» **Instructions for the task**
Can you reproduce the material below line for line, changing no character?

» **Supplied records**
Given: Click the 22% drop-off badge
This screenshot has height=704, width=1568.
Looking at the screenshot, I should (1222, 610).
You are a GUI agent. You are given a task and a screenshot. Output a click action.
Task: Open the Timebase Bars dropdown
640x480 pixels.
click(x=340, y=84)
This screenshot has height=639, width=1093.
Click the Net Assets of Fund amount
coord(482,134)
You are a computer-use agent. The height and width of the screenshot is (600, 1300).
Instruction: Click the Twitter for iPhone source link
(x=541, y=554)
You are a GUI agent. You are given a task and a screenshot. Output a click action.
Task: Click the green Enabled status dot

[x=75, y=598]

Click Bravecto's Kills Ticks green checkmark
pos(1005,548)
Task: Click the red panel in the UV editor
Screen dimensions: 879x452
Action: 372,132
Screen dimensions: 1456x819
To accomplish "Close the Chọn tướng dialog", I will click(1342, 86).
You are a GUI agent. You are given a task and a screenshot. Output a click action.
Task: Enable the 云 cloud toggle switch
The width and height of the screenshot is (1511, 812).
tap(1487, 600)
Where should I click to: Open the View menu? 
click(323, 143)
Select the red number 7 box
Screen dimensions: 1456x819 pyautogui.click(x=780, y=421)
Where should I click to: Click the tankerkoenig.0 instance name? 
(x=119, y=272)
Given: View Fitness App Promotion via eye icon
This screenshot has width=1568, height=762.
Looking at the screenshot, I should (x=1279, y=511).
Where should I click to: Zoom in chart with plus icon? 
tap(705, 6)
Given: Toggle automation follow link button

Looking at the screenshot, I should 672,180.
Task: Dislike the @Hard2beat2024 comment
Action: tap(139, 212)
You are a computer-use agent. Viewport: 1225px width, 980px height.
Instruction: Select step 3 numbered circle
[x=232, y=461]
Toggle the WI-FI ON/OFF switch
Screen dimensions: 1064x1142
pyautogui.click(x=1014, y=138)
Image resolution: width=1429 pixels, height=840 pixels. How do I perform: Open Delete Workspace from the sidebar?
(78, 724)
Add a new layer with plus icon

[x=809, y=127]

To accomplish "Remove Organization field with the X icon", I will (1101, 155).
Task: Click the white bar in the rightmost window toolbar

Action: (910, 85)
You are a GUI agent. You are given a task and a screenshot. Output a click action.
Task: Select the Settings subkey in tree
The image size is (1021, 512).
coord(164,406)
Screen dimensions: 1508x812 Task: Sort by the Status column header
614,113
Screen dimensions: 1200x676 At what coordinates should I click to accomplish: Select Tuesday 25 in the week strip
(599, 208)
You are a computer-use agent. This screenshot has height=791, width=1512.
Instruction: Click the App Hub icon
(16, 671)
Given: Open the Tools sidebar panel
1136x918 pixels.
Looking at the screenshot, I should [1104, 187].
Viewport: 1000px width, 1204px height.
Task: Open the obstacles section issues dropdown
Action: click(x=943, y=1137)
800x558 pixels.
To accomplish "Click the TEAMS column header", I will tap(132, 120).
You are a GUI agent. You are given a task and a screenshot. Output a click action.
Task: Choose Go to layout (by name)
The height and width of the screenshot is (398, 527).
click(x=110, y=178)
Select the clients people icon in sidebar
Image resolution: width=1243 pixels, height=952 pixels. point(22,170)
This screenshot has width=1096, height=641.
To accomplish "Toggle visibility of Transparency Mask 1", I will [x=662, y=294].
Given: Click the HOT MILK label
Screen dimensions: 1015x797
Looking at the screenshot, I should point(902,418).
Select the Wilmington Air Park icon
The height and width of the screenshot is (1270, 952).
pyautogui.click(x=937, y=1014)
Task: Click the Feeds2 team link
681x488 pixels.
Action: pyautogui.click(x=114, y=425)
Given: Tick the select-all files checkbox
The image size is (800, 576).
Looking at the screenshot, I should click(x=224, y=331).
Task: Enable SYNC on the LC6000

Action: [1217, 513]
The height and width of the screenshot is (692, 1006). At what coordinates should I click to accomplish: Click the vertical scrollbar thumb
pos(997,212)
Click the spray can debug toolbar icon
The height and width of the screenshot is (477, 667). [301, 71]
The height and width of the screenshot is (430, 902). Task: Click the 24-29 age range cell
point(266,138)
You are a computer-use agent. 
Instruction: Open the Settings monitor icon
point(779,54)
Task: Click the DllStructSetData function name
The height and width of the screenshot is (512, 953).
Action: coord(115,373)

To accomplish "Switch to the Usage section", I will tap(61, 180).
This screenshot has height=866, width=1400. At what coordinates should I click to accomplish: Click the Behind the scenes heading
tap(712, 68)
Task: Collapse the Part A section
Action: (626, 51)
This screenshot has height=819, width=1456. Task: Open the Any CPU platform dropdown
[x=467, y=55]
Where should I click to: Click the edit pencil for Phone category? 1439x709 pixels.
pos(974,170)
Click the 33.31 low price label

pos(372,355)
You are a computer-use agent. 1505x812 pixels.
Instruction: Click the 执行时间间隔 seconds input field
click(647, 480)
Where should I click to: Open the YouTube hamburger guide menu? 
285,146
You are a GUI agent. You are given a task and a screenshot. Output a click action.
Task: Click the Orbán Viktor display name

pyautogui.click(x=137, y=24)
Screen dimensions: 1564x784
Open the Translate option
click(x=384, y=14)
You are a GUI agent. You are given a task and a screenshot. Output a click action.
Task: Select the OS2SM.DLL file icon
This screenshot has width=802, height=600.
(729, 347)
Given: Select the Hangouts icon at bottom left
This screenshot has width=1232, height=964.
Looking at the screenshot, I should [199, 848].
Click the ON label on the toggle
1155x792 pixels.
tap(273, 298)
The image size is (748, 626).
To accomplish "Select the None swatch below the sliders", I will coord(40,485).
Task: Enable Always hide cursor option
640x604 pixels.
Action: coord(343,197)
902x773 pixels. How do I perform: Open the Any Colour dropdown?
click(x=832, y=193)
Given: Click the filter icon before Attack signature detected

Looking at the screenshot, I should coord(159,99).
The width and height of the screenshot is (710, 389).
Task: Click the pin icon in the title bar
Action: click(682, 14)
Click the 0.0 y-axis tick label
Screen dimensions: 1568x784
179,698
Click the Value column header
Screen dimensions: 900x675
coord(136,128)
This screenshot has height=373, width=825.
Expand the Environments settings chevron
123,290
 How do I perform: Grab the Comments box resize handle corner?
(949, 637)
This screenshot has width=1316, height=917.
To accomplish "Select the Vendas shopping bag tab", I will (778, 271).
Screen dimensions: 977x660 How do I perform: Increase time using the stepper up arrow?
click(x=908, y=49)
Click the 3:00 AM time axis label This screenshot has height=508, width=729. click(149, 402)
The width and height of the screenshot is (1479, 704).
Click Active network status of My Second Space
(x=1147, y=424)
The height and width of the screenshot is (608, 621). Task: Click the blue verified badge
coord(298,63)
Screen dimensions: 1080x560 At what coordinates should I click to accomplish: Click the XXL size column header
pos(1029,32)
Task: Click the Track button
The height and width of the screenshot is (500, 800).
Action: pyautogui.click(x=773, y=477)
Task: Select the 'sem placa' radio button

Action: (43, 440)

» **Output below**
Given: Click the 22% drop-off badge
This screenshot has height=704, width=1568.
Looking at the screenshot, I should (1222, 610).
You are a GUI agent. You are given a task and a screenshot. Output a click action.
Task: Open the Timebase Bars dropdown
640x480 pixels.
click(x=340, y=84)
This screenshot has height=639, width=1093.
Click the Net Assets of Fund amount
coord(482,134)
You are a computer-use agent. The height and width of the screenshot is (600, 1300).
Instruction: Click the Twitter for iPhone source link
(x=541, y=554)
You are a GUI agent. You are given a task and a screenshot. Output a click action.
Task: Click the green Enabled status dot

[x=75, y=598]

Click Bravecto's Kills Ticks green checkmark
pos(1005,548)
Task: Click the red panel in the UV editor
Screen dimensions: 879x452
Action: 372,132
Screen dimensions: 1456x819
To accomplish "Close the Chọn tướng dialog", I will click(1342, 86).
You are a GUI agent. You are given a task and a screenshot. Output a click action.
Task: Enable the 云 cloud toggle switch
The width and height of the screenshot is (1511, 812).
tap(1487, 600)
Where should I click to: Open the View menu? 
click(323, 143)
Select the red number 7 box
Screen dimensions: 1456x819 pyautogui.click(x=780, y=421)
Where should I click to: Click the tankerkoenig.0 instance name? 
(x=119, y=272)
Given: View Fitness App Promotion via eye icon
This screenshot has width=1568, height=762.
Looking at the screenshot, I should (x=1279, y=511).
Where should I click to: Zoom in chart with plus icon? 
tap(705, 6)
Given: Toggle automation follow link button

Looking at the screenshot, I should 672,180.
Task: Dislike the @Hard2beat2024 comment
Action: tap(139, 212)
You are a computer-use agent. Viewport: 1225px width, 980px height.
Instruction: Select step 3 numbered circle
[x=232, y=461]
Toggle the WI-FI ON/OFF switch
Screen dimensions: 1064x1142
pyautogui.click(x=1014, y=138)
Image resolution: width=1429 pixels, height=840 pixels. How do I perform: Open Delete Workspace from the sidebar?
(78, 724)
Add a new layer with plus icon

[x=809, y=127]

To accomplish "Remove Organization field with the X icon", I will (1101, 155).
Task: Click the white bar in the rightmost window toolbar

Action: (910, 85)
You are a GUI agent. You are given a task and a screenshot. Output a click action.
Task: Select the Settings subkey in tree
The image size is (1021, 512).
coord(164,406)
Screen dimensions: 1508x812 Task: Sort by the Status column header
614,113
Screen dimensions: 1200x676 At what coordinates should I click to accomplish: Select Tuesday 25 in the week strip
(599, 208)
You are a computer-use agent. This screenshot has height=791, width=1512.
Instruction: Click the App Hub icon
(16, 671)
Given: Open the Tools sidebar panel
1136x918 pixels.
Looking at the screenshot, I should [1104, 187].
Viewport: 1000px width, 1204px height.
Task: Open the obstacles section issues dropdown
Action: click(x=943, y=1137)
800x558 pixels.
To accomplish "Click the TEAMS column header", I will tap(132, 120).
You are a GUI agent. You are given a task and a screenshot. Output a click action.
Task: Choose Go to layout (by name)
The height and width of the screenshot is (398, 527).
click(x=110, y=178)
Select the clients people icon in sidebar
Image resolution: width=1243 pixels, height=952 pixels. point(22,170)
This screenshot has width=1096, height=641.
To accomplish "Toggle visibility of Transparency Mask 1", I will [x=662, y=294].
Given: Click the HOT MILK label
Screen dimensions: 1015x797
Looking at the screenshot, I should point(902,418).
Select the Wilmington Air Park icon
The height and width of the screenshot is (1270, 952).
pyautogui.click(x=937, y=1014)
Task: Click the Feeds2 team link
681x488 pixels.
Action: pyautogui.click(x=114, y=425)
Given: Tick the select-all files checkbox
The image size is (800, 576).
Looking at the screenshot, I should click(x=224, y=331).
Task: Enable SYNC on the LC6000

Action: [1217, 513]
The height and width of the screenshot is (692, 1006). At what coordinates should I click to accomplish: Click the vertical scrollbar thumb
pos(997,212)
Click the spray can debug toolbar icon
The height and width of the screenshot is (477, 667). [301, 71]
The height and width of the screenshot is (430, 902). Task: Click the 24-29 age range cell
point(266,138)
You are a computer-use agent. 
Instruction: Open the Settings monitor icon
point(779,54)
Task: Click the DllStructSetData function name
The height and width of the screenshot is (512, 953).
Action: coord(115,373)

To accomplish "Switch to the Usage section", I will tap(61, 180).
This screenshot has height=866, width=1400. At what coordinates should I click to accomplish: Click the Behind the scenes heading
tap(712, 68)
Task: Collapse the Part A section
Action: (626, 51)
This screenshot has height=819, width=1456. Task: Open the Any CPU platform dropdown
[x=467, y=55]
Where should I click to: Click the edit pencil for Phone category? 1439x709 pixels.
pos(974,170)
Click the 33.31 low price label

pos(372,355)
You are a computer-use agent. 1505x812 pixels.
Instruction: Click the 执行时间间隔 seconds input field
click(647, 480)
Where should I click to: Open the YouTube hamburger guide menu? 
285,146
You are a GUI agent. You are given a task and a screenshot. Output a click action.
Task: Click the Orbán Viktor display name

pyautogui.click(x=137, y=24)
Screen dimensions: 1564x784
Open the Translate option
click(x=384, y=14)
You are a GUI agent. You are given a task and a screenshot. Output a click action.
Task: Select the OS2SM.DLL file icon
This screenshot has width=802, height=600.
(729, 347)
Given: Select the Hangouts icon at bottom left
This screenshot has width=1232, height=964.
Looking at the screenshot, I should [199, 848].
Click the ON label on the toggle
1155x792 pixels.
tap(273, 298)
The image size is (748, 626).
To accomplish "Select the None swatch below the sliders", I will coord(40,485).
Task: Enable Always hide cursor option
640x604 pixels.
Action: coord(343,197)
902x773 pixels. How do I perform: Open the Any Colour dropdown?
click(x=832, y=193)
Given: Click the filter icon before Attack signature detected

Looking at the screenshot, I should coord(159,99).
The width and height of the screenshot is (710, 389).
Task: Click the pin icon in the title bar
Action: click(682, 14)
Click the 0.0 y-axis tick label
Screen dimensions: 1568x784
179,698
Click the Value column header
Screen dimensions: 900x675
coord(136,128)
This screenshot has height=373, width=825.
Expand the Environments settings chevron
123,290
 How do I perform: Grab the Comments box resize handle corner?
(949, 637)
This screenshot has width=1316, height=917.
To accomplish "Select the Vendas shopping bag tab", I will (778, 271).
Screen dimensions: 977x660 How do I perform: Increase time using the stepper up arrow?
click(x=908, y=49)
Click the 3:00 AM time axis label This screenshot has height=508, width=729. click(149, 402)
The width and height of the screenshot is (1479, 704).
Click Active network status of My Second Space
(x=1147, y=424)
The height and width of the screenshot is (608, 621). Task: Click the blue verified badge
coord(298,63)
Screen dimensions: 1080x560 At what coordinates should I click to accomplish: Click the XXL size column header
pos(1029,32)
Task: Click the Track button
The height and width of the screenshot is (500, 800).
Action: pyautogui.click(x=773, y=477)
Task: Select the 'sem placa' radio button

Action: (43, 440)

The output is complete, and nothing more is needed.